Compass is a studio album by American jazz saxophonist Joshua Redman. It was released on January 13, 2009 via Nonesuch Records label to a critical success, scoring 83% on Metacritic.

Reception
Michael Kabran of PopMatters stated "After Back East, it seemed a certainty that Redman would return to his more traditional jazz and fusion roots, that he had gotten experimentation out of his system. He proved this critic wrong by forging ahead, for the most part successfully, into less-traveled terrain (at least on the mixing board). Now, it's anyone's guess, whether you're a trained expert or a musical novice, as to where Redman's compass will take him next. And perhaps that's Compass's most emphatic point of all."

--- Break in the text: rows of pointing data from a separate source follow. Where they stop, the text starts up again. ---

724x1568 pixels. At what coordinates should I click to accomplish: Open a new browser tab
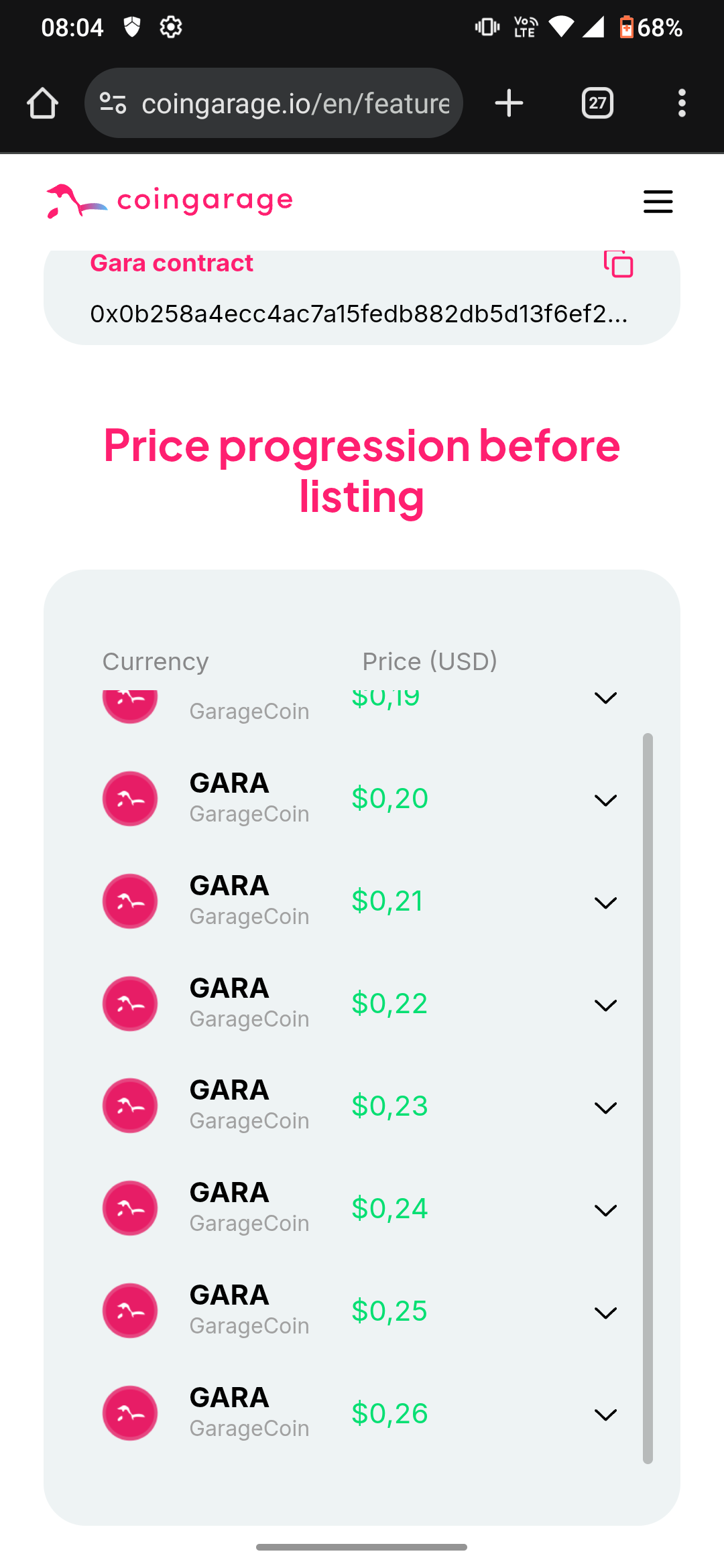tap(509, 103)
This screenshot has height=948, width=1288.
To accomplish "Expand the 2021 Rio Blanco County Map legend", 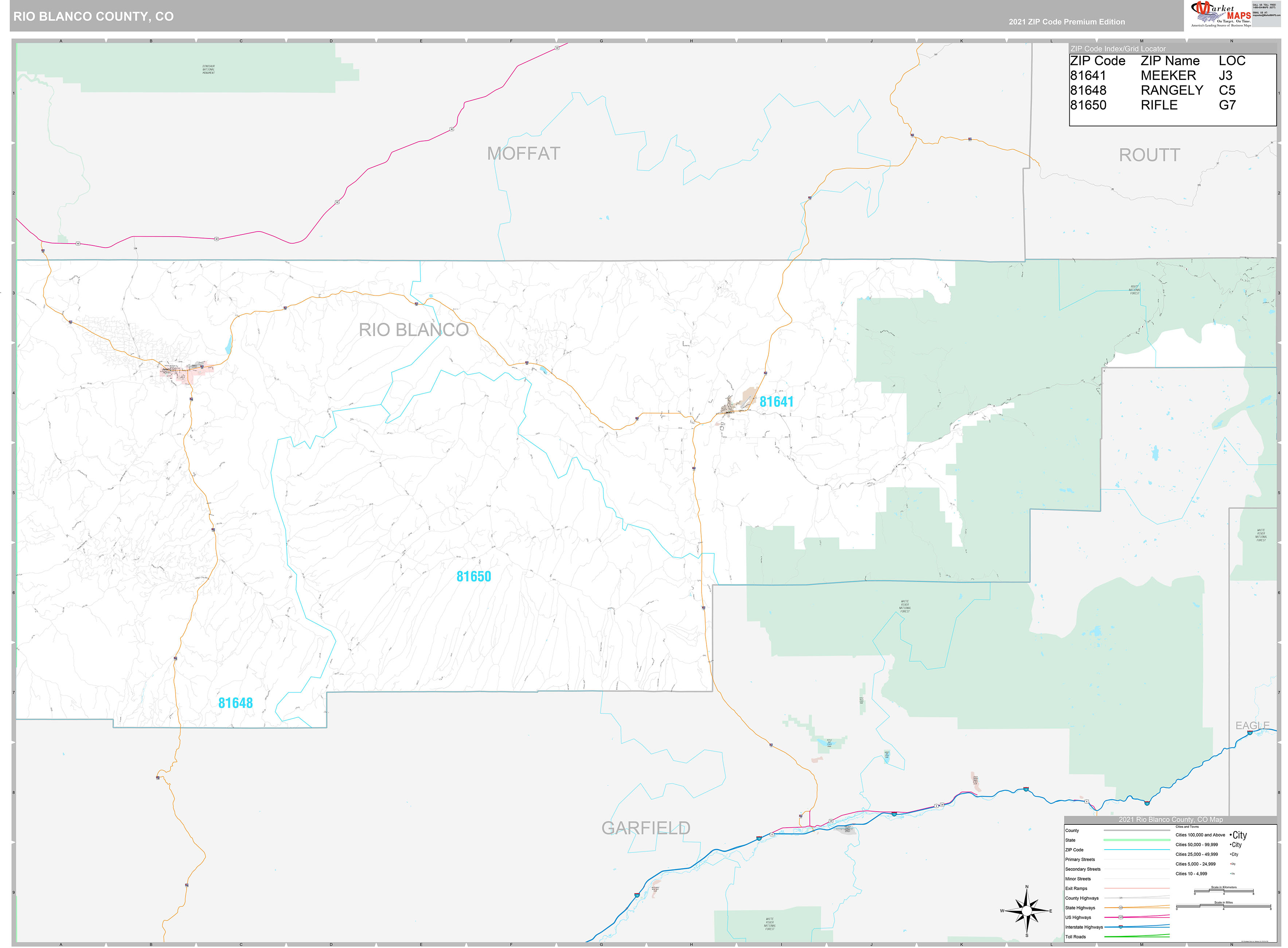I will pyautogui.click(x=1171, y=819).
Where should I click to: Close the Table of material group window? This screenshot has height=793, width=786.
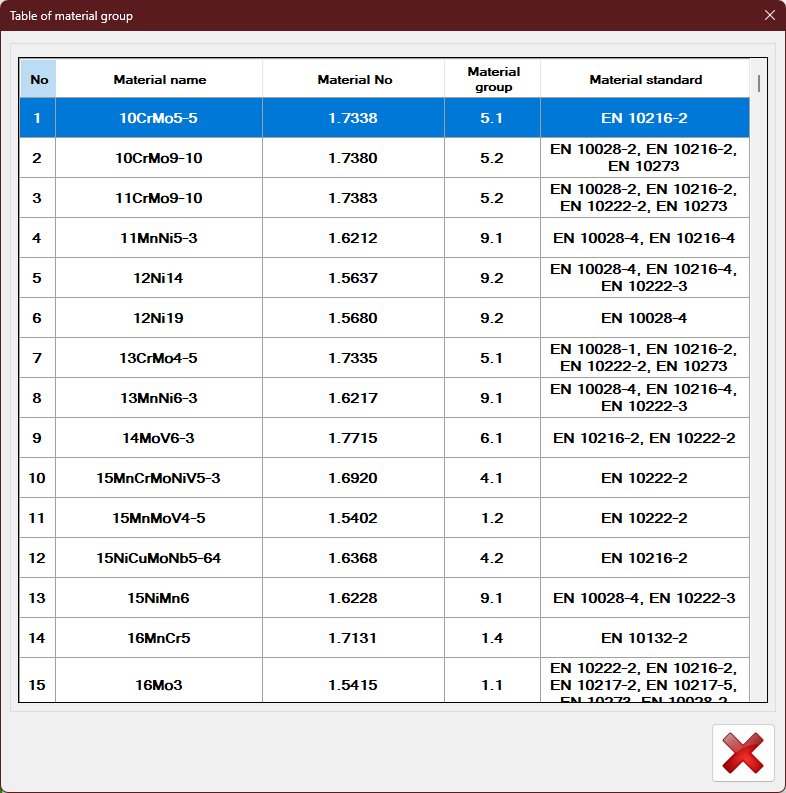[x=769, y=15]
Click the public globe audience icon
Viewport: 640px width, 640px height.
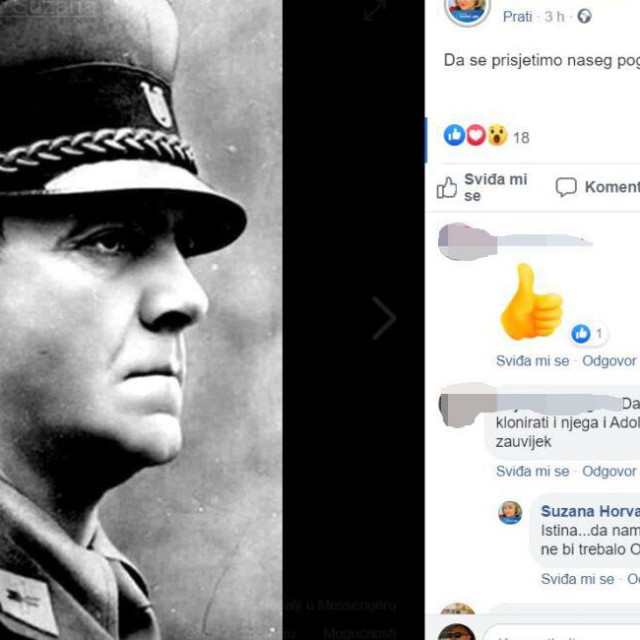point(585,16)
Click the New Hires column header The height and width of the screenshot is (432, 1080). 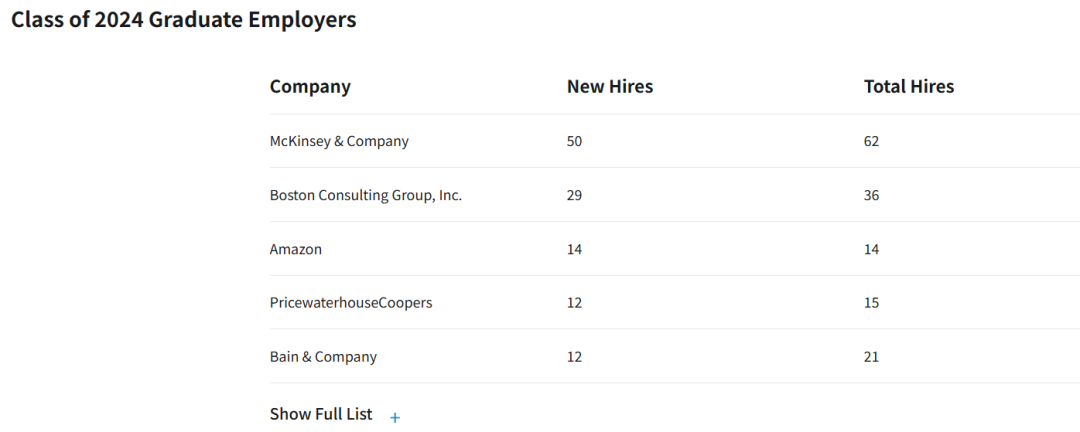pos(610,87)
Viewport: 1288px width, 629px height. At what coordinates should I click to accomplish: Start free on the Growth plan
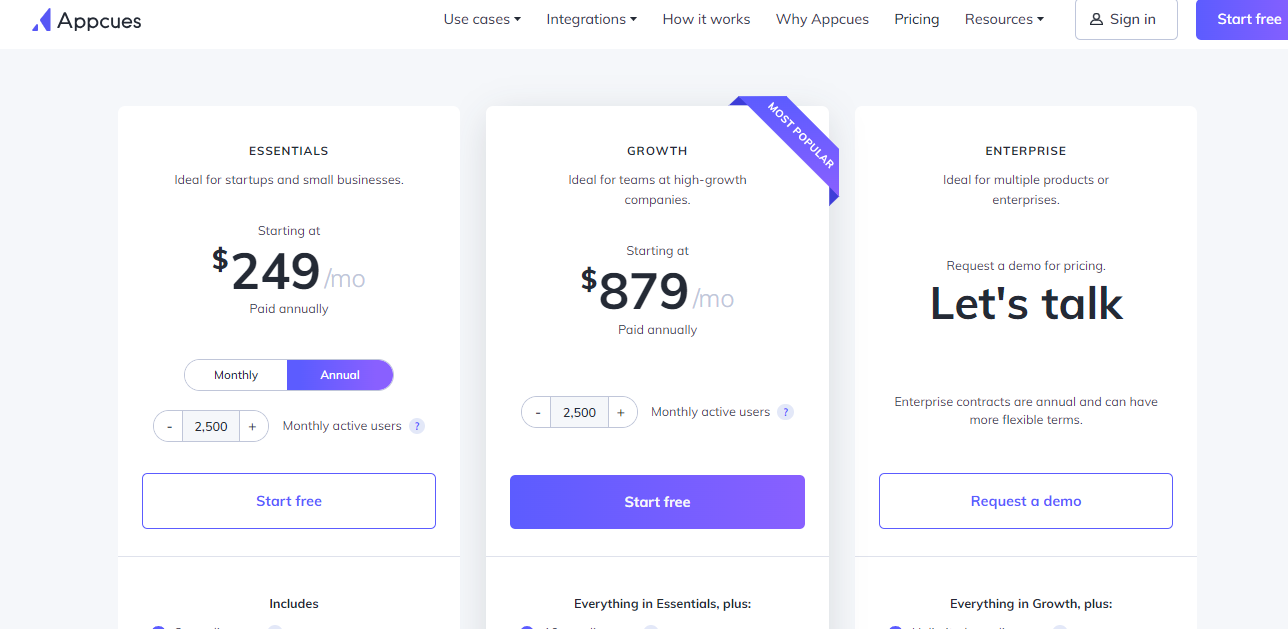657,501
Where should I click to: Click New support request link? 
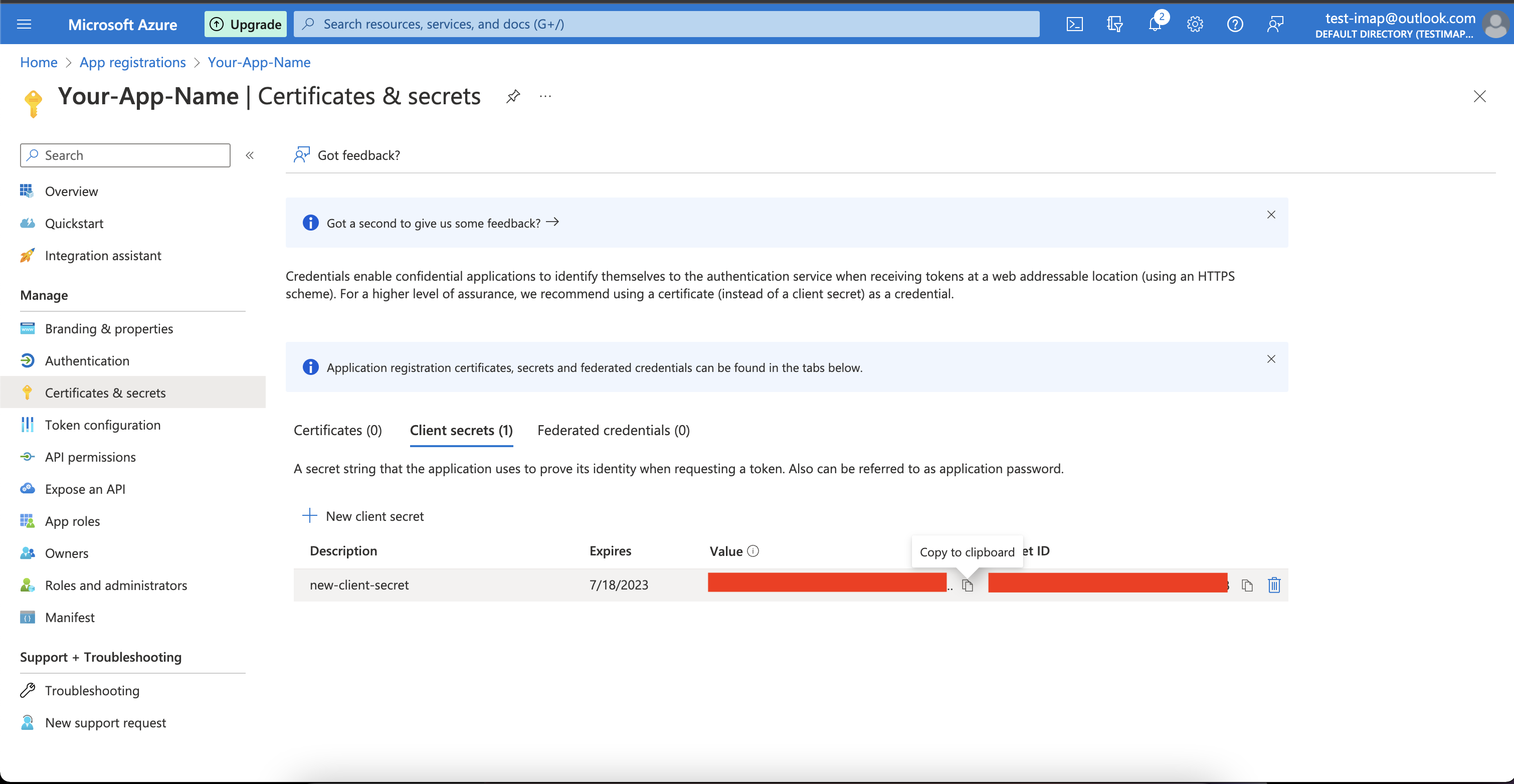click(x=105, y=722)
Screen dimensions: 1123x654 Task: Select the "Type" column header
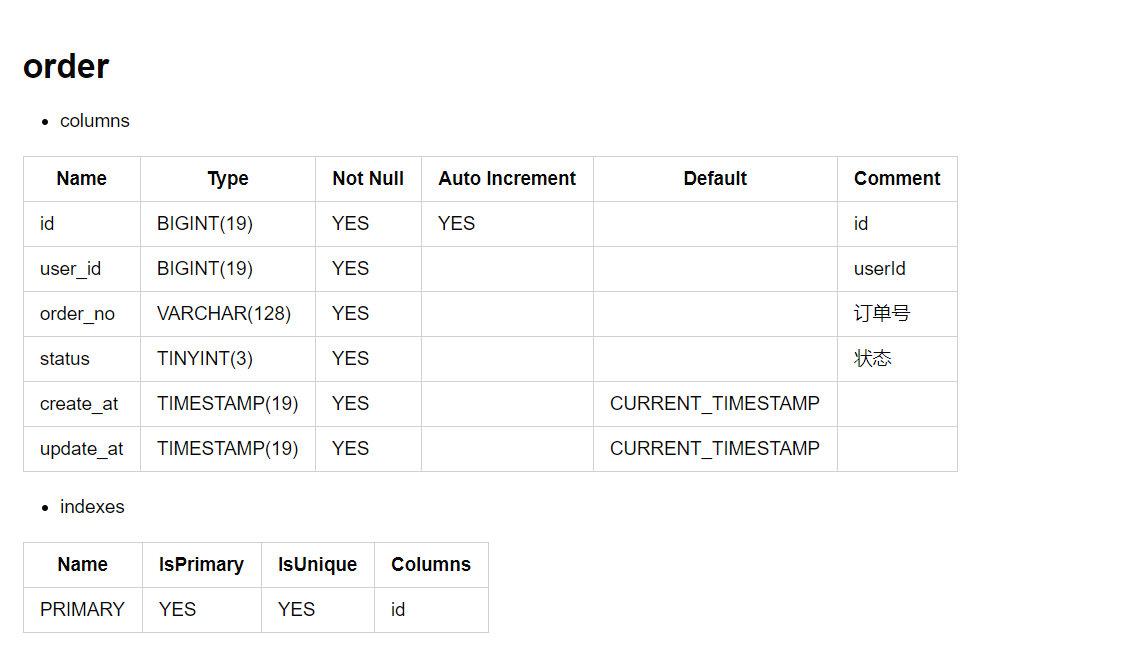pyautogui.click(x=228, y=179)
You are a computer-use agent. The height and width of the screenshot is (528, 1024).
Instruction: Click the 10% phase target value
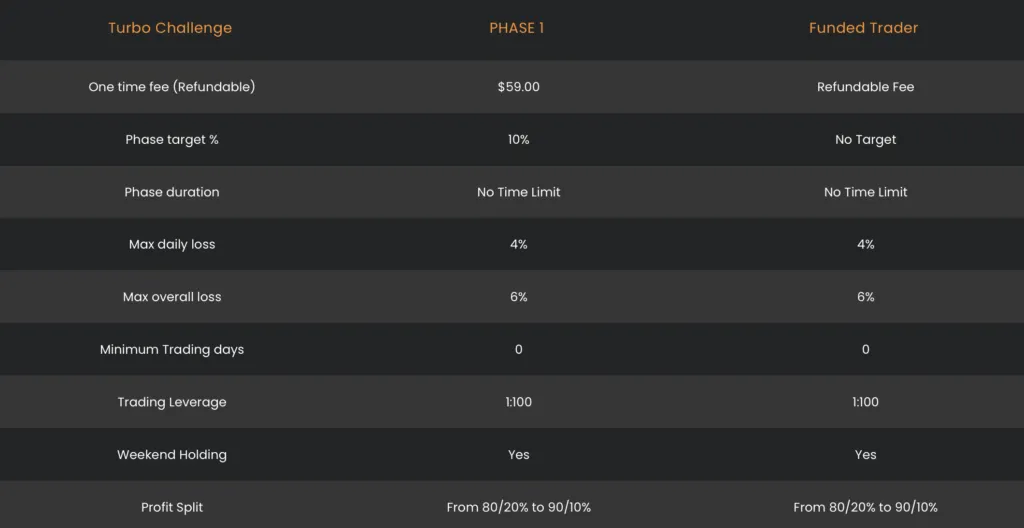(518, 140)
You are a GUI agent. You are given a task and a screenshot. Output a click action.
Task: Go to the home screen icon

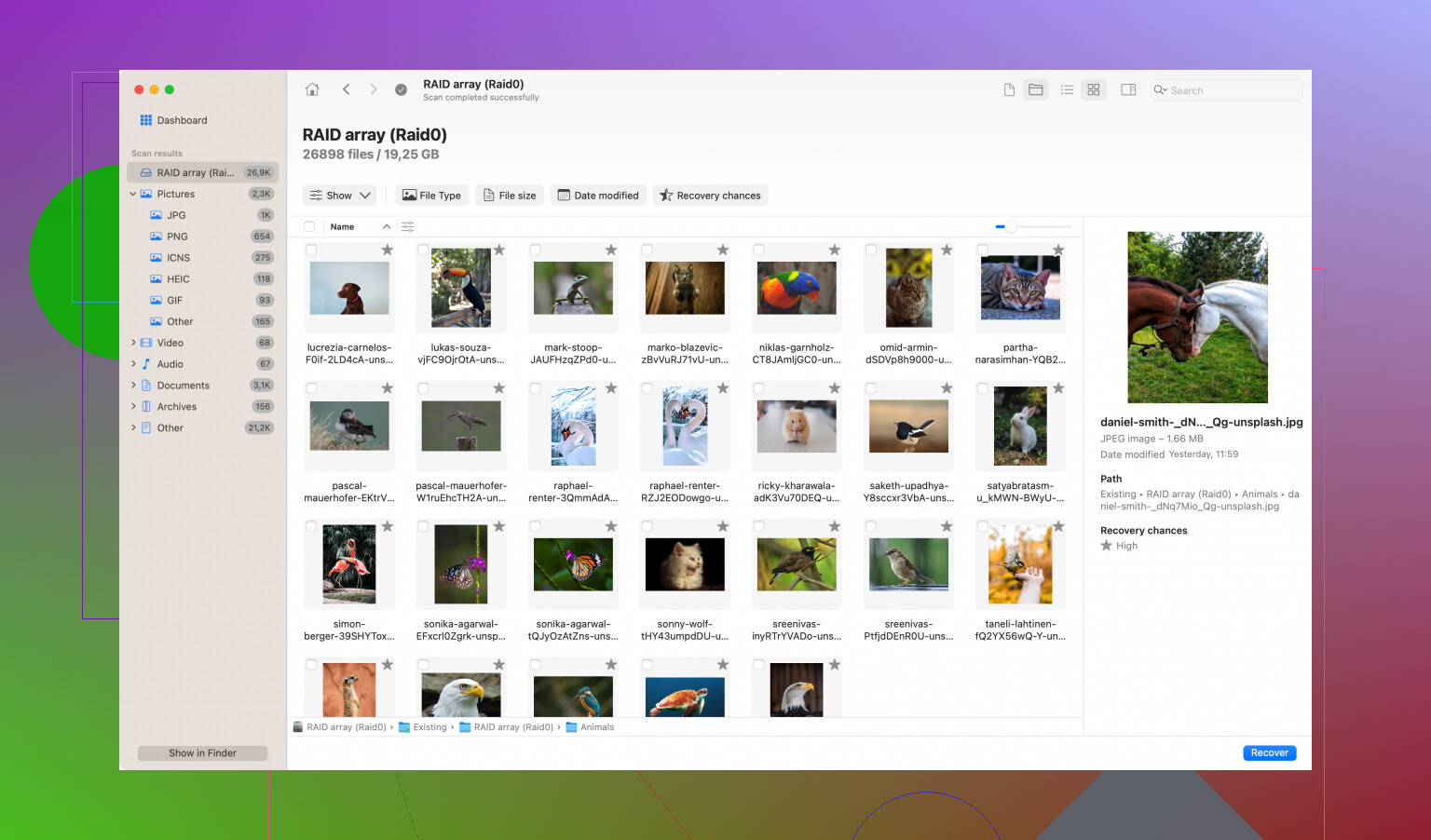[312, 89]
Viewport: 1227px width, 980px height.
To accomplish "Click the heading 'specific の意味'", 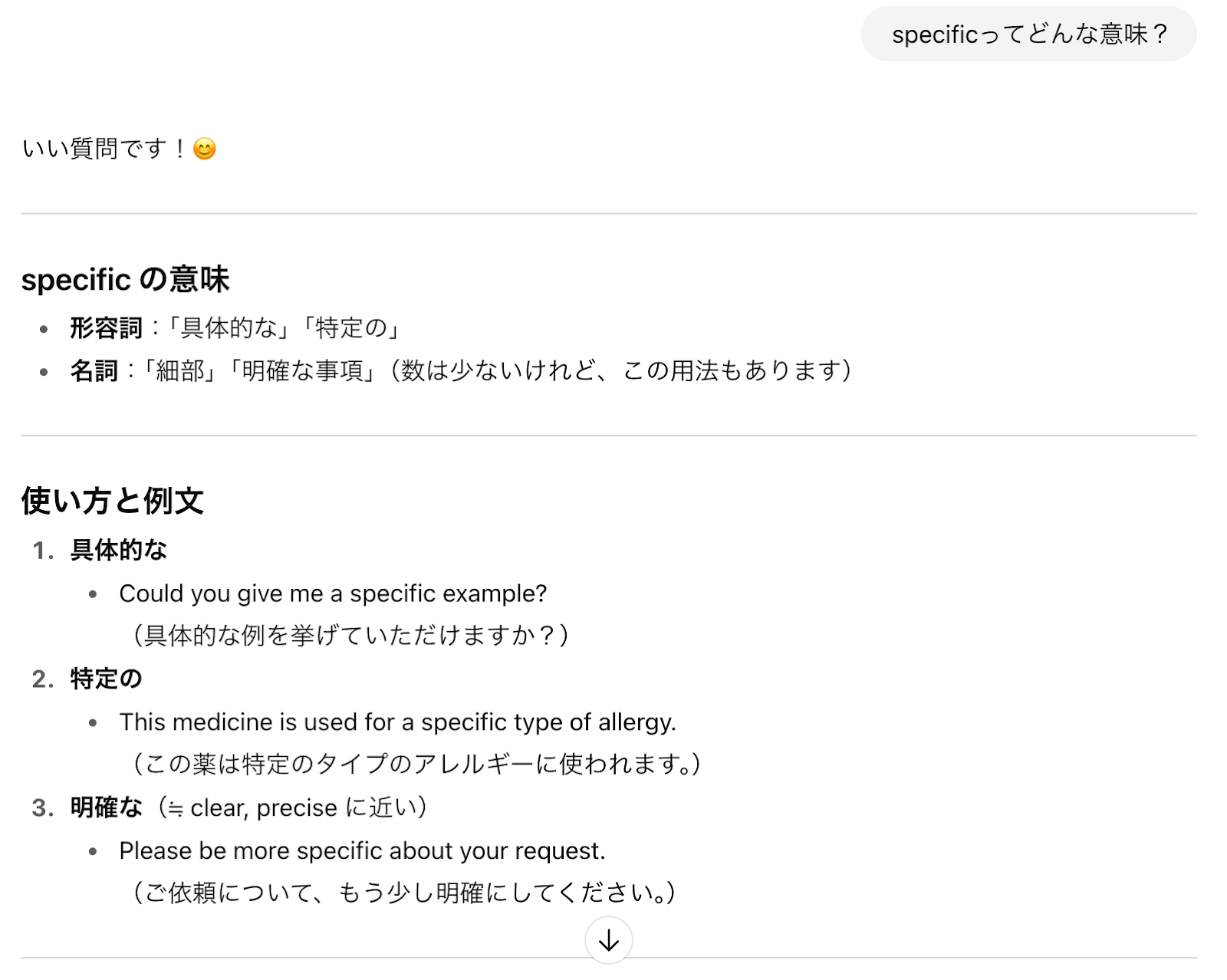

Thom Jurek of Allmusic wrote "Joshua Redman's 2007 album Back East rightfully drew critical comparisons to Sonny Rollins' legendary trio date Way Out West, given everything from the mirror image implication in the title to the manner in which Redman offered the material on the set. The presence of Rollins looms large over Compass as well... on Compass, Redman has finally learned the greatest trick from his mentor -- to walk out on the wire with his horn more, trust the fluid abilities of his incredible rhythm section(s), and let his inner sense of song and freedom take precedence over his already well-established sense of discipline."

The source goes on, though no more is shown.